Updated Oscar Predix: Saving Blue Jasmine Station

It was time to check back in with our popular charts, clean off the dust and rearrange the furniture. But, that said, the Oscar year has been off to a slow start since the blockbusters have had little in the way of Oscar contending elements (beyond visual effects) and the best films so far have been tiny (Frances Ha, Before Midnight, Mud) and Oscar is a size queen.

PICTURE & DIRECTOR
Before you say anything, no, I do not think Fruitvale Station will win Best Picture. I've placed it at #1 on the charts this week merely because it's the only film I'm certain will be nominated at this point. When you start getting grabby media headlines like  "Can a movie heal the nation?" people are already making your case for you. And, as rankings go, one should always remember that the charts are about nominations (until the actual nominations take place 178 days from now) rather than wins. I'm not one of those pundits that cares about who will win before we even have a nominee list; the nomination competition is the best part! I'd love to believe that Before Midnight had also already sealed up a nomination but I've never been convinced that AMPAS is really watching that intimate talky ephemeral once-a-decade brilliance.
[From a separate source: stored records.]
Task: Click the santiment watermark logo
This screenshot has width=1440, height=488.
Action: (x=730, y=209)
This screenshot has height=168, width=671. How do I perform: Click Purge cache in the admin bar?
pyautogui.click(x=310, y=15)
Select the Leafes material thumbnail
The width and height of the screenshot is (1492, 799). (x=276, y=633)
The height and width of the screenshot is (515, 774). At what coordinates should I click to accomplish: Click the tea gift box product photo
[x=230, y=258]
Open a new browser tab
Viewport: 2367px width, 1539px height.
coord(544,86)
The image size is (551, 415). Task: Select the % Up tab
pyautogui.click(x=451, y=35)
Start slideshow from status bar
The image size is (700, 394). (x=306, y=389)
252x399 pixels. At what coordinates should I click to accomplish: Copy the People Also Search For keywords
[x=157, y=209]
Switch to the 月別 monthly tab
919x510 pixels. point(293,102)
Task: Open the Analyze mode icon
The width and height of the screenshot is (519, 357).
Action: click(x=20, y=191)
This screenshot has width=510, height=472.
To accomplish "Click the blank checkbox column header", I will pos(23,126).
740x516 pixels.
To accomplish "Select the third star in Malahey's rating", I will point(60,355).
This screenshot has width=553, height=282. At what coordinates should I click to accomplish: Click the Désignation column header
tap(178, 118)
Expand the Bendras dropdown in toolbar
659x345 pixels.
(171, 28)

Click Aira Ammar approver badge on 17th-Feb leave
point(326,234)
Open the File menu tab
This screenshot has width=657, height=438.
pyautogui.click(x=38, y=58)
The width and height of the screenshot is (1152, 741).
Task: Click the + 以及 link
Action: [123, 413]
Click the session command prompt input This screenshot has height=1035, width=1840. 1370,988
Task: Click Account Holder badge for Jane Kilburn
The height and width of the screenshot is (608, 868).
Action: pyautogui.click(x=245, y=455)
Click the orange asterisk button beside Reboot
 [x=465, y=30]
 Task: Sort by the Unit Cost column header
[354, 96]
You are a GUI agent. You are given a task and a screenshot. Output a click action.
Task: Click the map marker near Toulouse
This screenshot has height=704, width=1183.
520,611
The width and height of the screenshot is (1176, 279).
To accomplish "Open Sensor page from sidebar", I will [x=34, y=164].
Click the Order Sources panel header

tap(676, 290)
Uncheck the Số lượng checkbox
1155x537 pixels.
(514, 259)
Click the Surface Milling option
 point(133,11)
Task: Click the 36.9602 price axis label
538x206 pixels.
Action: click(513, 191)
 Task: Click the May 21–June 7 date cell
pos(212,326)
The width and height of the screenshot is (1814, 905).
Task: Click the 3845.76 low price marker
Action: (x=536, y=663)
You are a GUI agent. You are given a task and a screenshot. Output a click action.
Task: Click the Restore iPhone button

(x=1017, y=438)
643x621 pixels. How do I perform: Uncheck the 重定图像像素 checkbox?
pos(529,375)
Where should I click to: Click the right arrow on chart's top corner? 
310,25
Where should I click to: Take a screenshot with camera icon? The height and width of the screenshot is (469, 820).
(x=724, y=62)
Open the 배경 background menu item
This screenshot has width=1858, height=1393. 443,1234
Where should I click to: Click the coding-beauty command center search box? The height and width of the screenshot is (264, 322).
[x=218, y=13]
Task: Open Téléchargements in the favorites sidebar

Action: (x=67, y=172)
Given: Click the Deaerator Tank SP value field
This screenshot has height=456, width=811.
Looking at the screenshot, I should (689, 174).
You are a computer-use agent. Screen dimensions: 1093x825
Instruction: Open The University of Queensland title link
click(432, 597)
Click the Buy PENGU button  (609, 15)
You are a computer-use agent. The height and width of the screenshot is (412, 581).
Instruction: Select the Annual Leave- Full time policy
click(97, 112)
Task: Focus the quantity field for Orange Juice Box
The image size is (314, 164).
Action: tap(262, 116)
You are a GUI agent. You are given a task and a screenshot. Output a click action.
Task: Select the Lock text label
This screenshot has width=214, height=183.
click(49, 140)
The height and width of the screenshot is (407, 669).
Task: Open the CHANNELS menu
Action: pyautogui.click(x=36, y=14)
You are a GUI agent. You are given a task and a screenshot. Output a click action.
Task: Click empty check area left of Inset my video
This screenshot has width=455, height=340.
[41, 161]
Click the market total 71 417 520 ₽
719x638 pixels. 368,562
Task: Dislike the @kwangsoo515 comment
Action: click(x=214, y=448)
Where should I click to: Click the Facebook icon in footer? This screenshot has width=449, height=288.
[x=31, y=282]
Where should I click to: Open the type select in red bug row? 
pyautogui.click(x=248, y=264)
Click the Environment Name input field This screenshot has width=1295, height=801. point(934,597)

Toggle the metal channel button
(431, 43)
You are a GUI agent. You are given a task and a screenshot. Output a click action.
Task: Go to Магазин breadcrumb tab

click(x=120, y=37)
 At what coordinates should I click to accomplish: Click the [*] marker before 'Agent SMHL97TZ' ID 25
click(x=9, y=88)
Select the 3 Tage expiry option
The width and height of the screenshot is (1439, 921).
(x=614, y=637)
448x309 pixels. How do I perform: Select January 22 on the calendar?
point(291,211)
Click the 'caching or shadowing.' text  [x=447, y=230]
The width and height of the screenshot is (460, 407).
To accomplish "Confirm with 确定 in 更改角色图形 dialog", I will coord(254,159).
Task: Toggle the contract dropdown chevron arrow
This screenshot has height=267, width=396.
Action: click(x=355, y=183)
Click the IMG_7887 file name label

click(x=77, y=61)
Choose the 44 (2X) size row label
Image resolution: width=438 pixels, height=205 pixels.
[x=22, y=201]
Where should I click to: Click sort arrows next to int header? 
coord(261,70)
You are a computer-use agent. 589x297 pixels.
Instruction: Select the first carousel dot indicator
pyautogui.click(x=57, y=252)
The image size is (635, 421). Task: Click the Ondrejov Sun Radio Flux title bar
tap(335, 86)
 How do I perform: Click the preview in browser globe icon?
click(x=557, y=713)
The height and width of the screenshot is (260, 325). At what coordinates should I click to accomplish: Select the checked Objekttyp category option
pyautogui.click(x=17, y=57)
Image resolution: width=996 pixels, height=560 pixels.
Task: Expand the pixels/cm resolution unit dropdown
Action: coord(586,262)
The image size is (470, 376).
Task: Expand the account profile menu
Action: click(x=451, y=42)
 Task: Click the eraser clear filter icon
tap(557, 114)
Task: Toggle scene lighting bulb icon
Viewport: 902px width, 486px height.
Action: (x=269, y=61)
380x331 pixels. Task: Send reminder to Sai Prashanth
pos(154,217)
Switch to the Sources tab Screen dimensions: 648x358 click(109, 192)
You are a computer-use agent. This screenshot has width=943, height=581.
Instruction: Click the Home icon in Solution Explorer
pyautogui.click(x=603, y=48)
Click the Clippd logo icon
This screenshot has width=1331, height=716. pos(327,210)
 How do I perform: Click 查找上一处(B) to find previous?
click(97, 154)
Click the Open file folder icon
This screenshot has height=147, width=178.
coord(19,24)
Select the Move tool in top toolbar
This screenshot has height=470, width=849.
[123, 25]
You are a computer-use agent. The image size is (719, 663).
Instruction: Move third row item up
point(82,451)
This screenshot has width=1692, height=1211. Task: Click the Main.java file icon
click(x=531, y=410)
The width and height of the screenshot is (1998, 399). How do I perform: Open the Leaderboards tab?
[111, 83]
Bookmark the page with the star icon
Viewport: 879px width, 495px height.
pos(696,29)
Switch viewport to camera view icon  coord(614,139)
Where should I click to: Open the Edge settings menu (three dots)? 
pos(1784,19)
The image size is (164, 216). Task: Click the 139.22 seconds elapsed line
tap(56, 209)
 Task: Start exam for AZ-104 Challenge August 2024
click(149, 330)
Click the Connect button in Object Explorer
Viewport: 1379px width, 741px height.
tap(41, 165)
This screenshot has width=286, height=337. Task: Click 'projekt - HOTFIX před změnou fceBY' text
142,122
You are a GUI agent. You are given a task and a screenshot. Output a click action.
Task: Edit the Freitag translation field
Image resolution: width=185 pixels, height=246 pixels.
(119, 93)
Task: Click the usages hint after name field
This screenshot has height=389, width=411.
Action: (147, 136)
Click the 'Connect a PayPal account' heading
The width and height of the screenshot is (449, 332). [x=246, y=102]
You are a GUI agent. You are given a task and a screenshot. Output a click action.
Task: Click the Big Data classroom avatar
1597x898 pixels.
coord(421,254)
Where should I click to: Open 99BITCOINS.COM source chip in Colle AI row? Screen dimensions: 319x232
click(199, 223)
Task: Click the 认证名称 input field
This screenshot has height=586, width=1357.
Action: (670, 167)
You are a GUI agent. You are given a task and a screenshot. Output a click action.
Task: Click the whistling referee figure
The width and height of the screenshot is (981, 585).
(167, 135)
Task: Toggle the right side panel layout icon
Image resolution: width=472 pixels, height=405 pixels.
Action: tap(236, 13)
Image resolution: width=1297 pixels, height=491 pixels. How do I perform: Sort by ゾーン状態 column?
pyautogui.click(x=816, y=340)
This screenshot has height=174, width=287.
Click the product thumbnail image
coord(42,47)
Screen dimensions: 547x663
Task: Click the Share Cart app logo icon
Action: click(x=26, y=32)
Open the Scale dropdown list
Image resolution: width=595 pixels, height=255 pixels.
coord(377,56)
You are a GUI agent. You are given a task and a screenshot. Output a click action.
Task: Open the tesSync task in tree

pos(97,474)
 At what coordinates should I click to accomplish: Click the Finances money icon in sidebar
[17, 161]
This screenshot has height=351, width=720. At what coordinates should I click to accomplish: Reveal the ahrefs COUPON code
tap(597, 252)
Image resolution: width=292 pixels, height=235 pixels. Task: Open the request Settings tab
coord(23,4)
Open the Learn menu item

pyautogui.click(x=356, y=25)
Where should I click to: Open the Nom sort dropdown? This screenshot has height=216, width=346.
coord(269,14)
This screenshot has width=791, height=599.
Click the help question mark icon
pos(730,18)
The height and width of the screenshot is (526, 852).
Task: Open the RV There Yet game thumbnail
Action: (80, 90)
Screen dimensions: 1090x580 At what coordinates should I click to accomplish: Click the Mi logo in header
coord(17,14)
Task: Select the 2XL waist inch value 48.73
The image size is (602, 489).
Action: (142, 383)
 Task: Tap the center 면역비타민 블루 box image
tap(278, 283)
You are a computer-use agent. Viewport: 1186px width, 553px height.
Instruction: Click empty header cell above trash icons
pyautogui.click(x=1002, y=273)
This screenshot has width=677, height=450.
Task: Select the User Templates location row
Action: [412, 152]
If they were they're crazy for not nominating the second film for Best Picture & Best Actress in 2004 (Million Dollar Baby's got nothing on Before Sunset in either category).

In other chart-shifting I've boosted Saving Mr Banks way way up (I know people were down on the trailer but Oscar predictions are about Academy taste rather than internet taste) and lost a bit of faith in Foxcatcher, though only really because its release plan is either nonexistent or very shy. [more]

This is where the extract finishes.